--- RECORDS FOR THIS TASK Enclosed Below ---
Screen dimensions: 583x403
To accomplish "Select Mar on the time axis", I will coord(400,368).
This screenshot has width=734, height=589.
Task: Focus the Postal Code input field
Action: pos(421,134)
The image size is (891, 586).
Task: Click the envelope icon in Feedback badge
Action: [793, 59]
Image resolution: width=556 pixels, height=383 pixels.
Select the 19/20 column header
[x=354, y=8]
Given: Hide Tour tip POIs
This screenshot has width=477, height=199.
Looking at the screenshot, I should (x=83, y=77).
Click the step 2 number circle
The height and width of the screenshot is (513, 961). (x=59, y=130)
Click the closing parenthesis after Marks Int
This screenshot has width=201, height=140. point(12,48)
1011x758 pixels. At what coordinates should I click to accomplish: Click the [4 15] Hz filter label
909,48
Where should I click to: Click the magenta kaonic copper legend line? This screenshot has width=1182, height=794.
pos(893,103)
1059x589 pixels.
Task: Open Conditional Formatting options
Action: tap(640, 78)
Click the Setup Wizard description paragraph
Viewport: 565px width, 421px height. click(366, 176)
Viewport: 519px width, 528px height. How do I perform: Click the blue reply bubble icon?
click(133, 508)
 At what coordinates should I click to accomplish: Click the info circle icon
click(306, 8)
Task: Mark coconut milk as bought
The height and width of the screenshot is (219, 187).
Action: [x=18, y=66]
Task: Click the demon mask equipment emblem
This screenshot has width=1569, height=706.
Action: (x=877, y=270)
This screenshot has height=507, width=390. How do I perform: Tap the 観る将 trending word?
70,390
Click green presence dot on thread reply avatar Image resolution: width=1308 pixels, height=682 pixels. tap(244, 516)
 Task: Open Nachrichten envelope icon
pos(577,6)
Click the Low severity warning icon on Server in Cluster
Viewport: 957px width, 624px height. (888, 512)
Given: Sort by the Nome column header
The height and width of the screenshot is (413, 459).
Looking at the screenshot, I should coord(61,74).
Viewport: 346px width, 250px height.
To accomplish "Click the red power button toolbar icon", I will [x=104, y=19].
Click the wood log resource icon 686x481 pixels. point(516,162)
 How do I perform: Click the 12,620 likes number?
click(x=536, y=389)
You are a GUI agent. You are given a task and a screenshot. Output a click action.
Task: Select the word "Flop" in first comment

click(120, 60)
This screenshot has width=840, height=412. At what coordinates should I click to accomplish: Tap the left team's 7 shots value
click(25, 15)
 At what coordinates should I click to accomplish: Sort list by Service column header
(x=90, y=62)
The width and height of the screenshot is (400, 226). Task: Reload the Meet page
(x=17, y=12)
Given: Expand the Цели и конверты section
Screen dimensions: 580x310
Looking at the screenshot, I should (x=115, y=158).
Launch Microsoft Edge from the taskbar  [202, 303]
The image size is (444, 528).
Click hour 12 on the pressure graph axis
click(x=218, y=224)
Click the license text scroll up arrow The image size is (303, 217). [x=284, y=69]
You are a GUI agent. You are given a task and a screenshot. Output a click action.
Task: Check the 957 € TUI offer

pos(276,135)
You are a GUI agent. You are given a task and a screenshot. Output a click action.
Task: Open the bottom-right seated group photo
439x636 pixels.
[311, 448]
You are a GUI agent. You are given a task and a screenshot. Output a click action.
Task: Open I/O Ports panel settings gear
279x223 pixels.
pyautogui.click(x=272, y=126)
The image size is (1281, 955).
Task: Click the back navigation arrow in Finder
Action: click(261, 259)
--- End of Enclosed RECORDS FOR THIS TASK ---
## HOW TO COMPLETE THIS TASK
Nothing is to be left out: set down all the records again exactly.

## RESPONSE AREA
Screen dimensions: 583x403
To accomplish "Select Mar on the time axis", I will coord(400,368).
This screenshot has width=734, height=589.
Task: Focus the Postal Code input field
Action: pos(421,134)
The image size is (891, 586).
Task: Click the envelope icon in Feedback badge
Action: [793, 59]
Image resolution: width=556 pixels, height=383 pixels.
Select the 19/20 column header
[x=354, y=8]
Given: Hide Tour tip POIs
This screenshot has width=477, height=199.
Looking at the screenshot, I should (x=83, y=77).
Click the step 2 number circle
The height and width of the screenshot is (513, 961). (x=59, y=130)
Click the closing parenthesis after Marks Int
This screenshot has width=201, height=140. point(12,48)
1011x758 pixels. At what coordinates should I click to accomplish: Click the [4 15] Hz filter label
909,48
Where should I click to: Click the magenta kaonic copper legend line? This screenshot has width=1182, height=794.
pos(893,103)
1059x589 pixels.
Task: Open Conditional Formatting options
Action: tap(640, 78)
Click the Setup Wizard description paragraph
Viewport: 565px width, 421px height. click(366, 176)
Viewport: 519px width, 528px height. How do I perform: Click the blue reply bubble icon?
click(133, 508)
 At what coordinates should I click to accomplish: Click the info circle icon
click(306, 8)
Task: Mark coconut milk as bought
The height and width of the screenshot is (219, 187).
Action: [x=18, y=66]
Task: Click the demon mask equipment emblem
This screenshot has width=1569, height=706.
Action: (x=877, y=270)
This screenshot has height=507, width=390. How do I perform: Tap the 観る将 trending word?
70,390
Click green presence dot on thread reply avatar Image resolution: width=1308 pixels, height=682 pixels. tap(244, 516)
 Task: Open Nachrichten envelope icon
pos(577,6)
Click the Low severity warning icon on Server in Cluster
Viewport: 957px width, 624px height. (888, 512)
Given: Sort by the Nome column header
The height and width of the screenshot is (413, 459).
Looking at the screenshot, I should coord(61,74).
Viewport: 346px width, 250px height.
To accomplish "Click the red power button toolbar icon", I will [x=104, y=19].
Click the wood log resource icon 686x481 pixels. point(516,162)
 How do I perform: Click the 12,620 likes number?
click(x=536, y=389)
You are a GUI agent. You are given a task and a screenshot. Output a click action.
Task: Select the word "Flop" in first comment

click(120, 60)
This screenshot has width=840, height=412. At what coordinates should I click to accomplish: Tap the left team's 7 shots value
click(25, 15)
 At what coordinates should I click to accomplish: Sort list by Service column header
(x=90, y=62)
The width and height of the screenshot is (400, 226). Task: Reload the Meet page
(x=17, y=12)
Given: Expand the Цели и конверты section
Screen dimensions: 580x310
Looking at the screenshot, I should (x=115, y=158).
Launch Microsoft Edge from the taskbar  [202, 303]
The image size is (444, 528).
Click hour 12 on the pressure graph axis
click(x=218, y=224)
Click the license text scroll up arrow The image size is (303, 217). [x=284, y=69]
You are a GUI agent. You are given a task and a screenshot. Output a click action.
Task: Check the 957 € TUI offer

pos(276,135)
You are a GUI agent. You are given a task and a screenshot. Output a click action.
Task: Open the bottom-right seated group photo
439x636 pixels.
[311, 448]
You are a GUI agent. You are given a task and a screenshot. Output a click action.
Task: Open I/O Ports panel settings gear
279x223 pixels.
pyautogui.click(x=272, y=126)
The image size is (1281, 955).
Task: Click the back navigation arrow in Finder
Action: click(261, 259)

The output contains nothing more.